AUFGABENSTELLUNG: Schreib die Zeilen ab der Zeile mit „You are a computer-use agent. Screen“ bis zum Ende noch einmal ab und tausche dabei „Permissions“ gegen „Settings“, alles andere bleibt gleich. Lass die Bilder in deiner Antwort weg.
++++
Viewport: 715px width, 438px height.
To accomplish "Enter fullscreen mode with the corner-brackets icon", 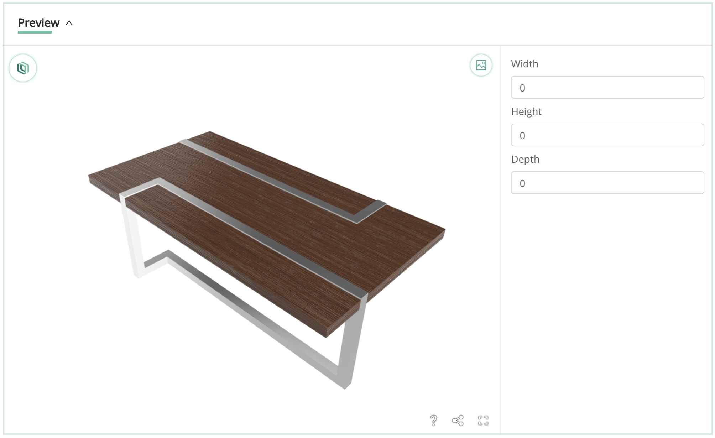I will click(x=483, y=421).
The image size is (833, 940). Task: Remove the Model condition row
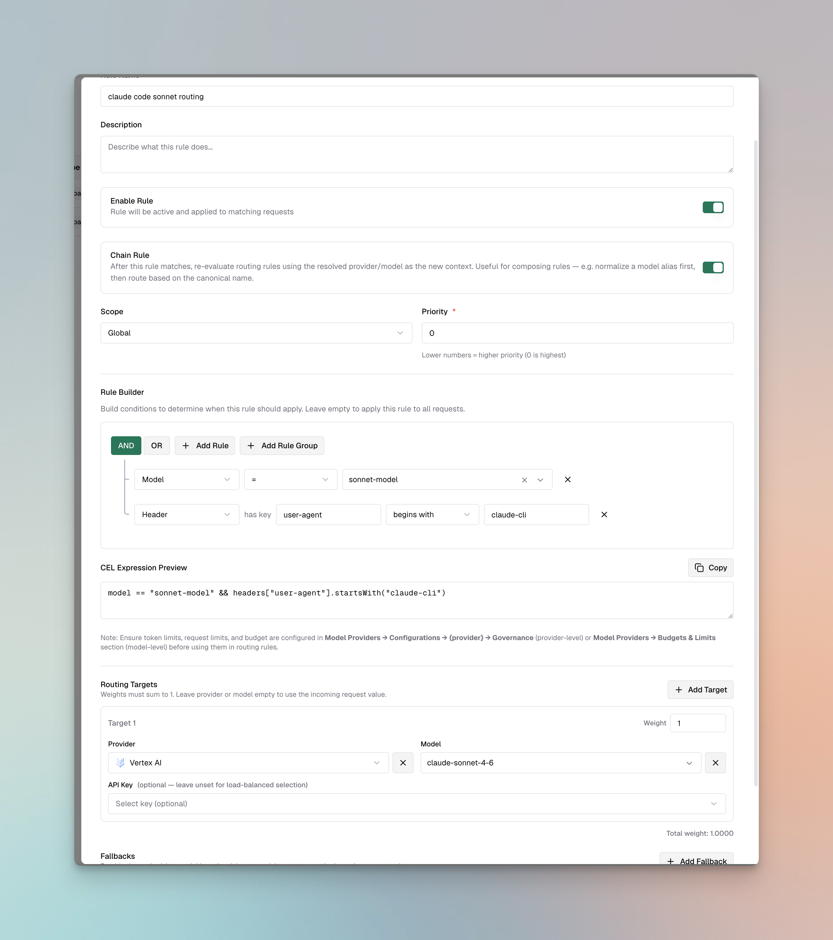point(567,479)
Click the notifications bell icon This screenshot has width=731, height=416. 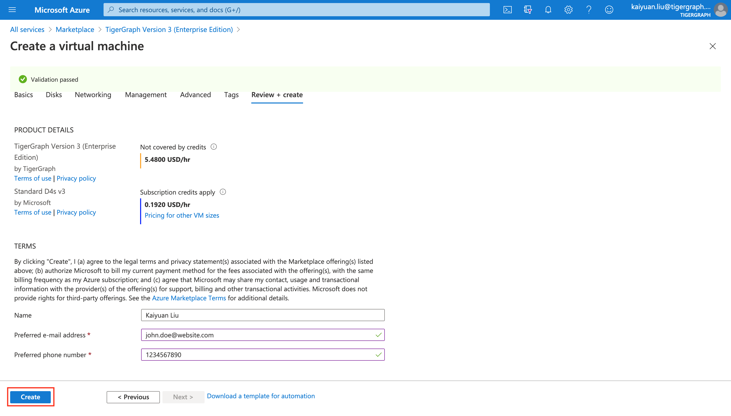tap(548, 10)
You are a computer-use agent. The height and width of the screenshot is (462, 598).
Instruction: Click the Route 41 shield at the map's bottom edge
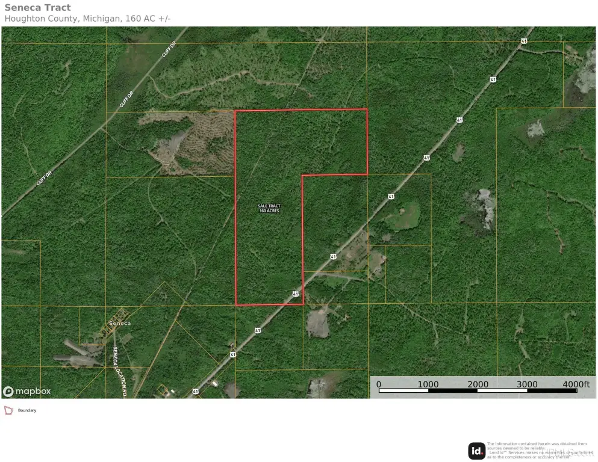pos(195,391)
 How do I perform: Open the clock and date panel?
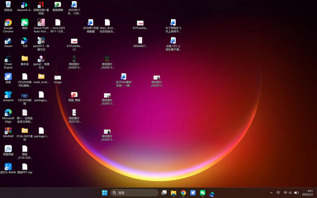pyautogui.click(x=307, y=193)
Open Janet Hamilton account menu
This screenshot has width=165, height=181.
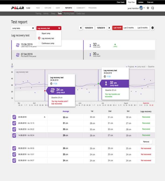coord(137,8)
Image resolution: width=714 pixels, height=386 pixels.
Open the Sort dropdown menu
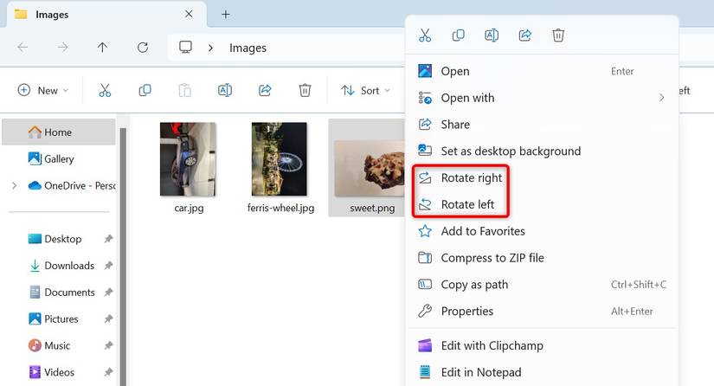[x=365, y=90]
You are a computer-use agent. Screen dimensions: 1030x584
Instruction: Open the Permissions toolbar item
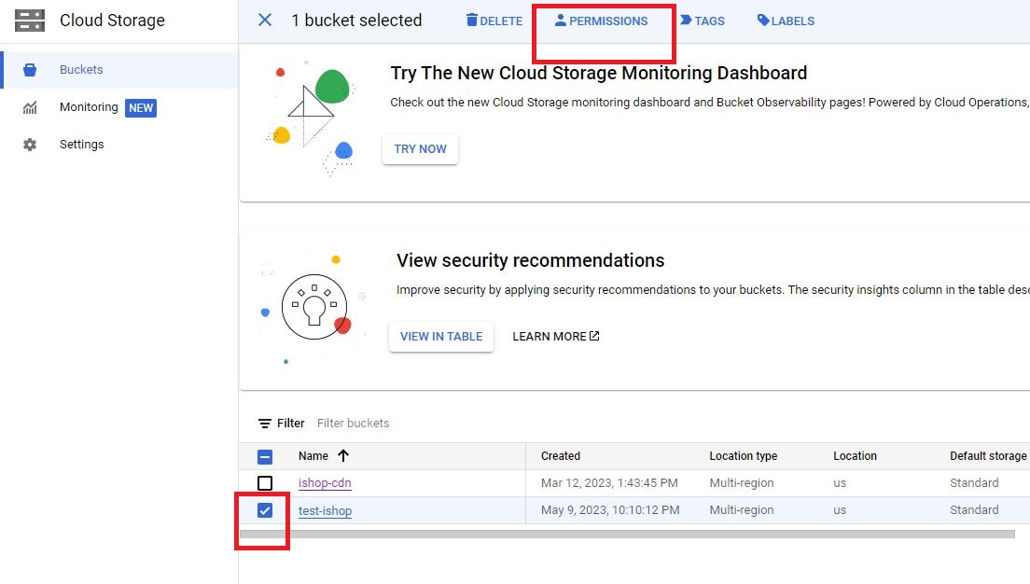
++++
VOLLSTÄNDIGE AUSGABE:
You are a computer-use agent. Screen dimensions: 1030x584
Instruction: Open the Settings toolbar item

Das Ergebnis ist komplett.